**Supplied data**.
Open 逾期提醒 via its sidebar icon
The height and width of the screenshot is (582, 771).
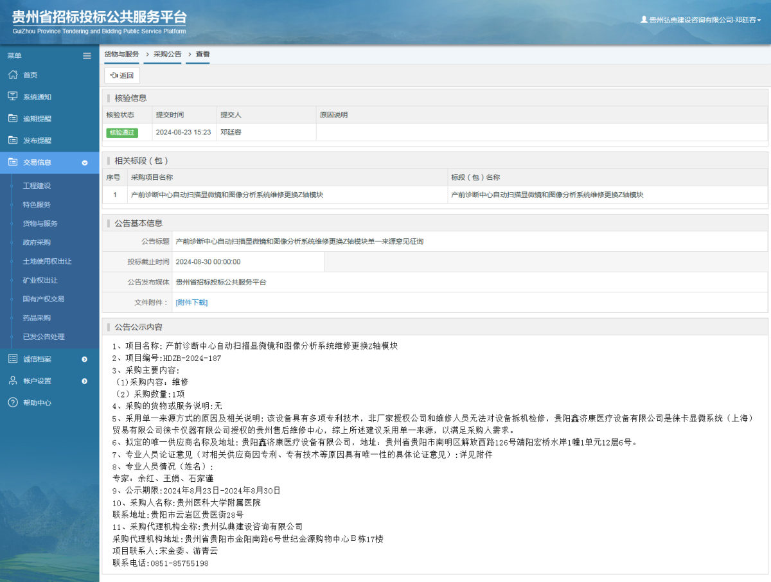pos(13,118)
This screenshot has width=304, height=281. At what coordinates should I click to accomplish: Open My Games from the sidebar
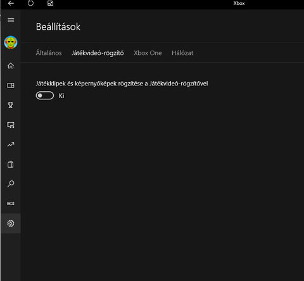pyautogui.click(x=11, y=85)
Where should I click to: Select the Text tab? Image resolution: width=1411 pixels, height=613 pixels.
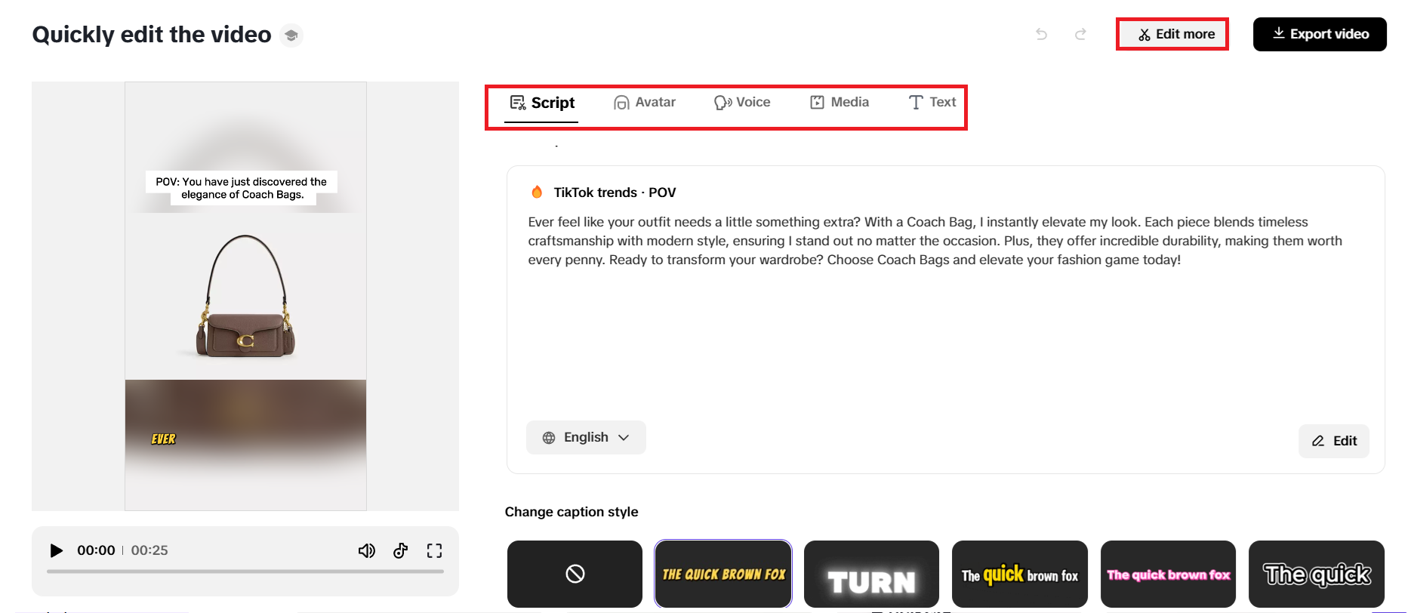[932, 103]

**What the task asks**. Find "The height and" in the entries, then reproduce that line and each line after it exactly, through the last one. Pictures do not go in.

**Result below**.
The height and width of the screenshot is (582, 771).
pos(13,118)
This screenshot has width=304, height=281. At what coordinates should I click to accomplish: Open My Games from the sidebar
pyautogui.click(x=11, y=85)
Where should I click to: Select the Text tab? Image resolution: width=1411 pixels, height=613 pixels.
[932, 103]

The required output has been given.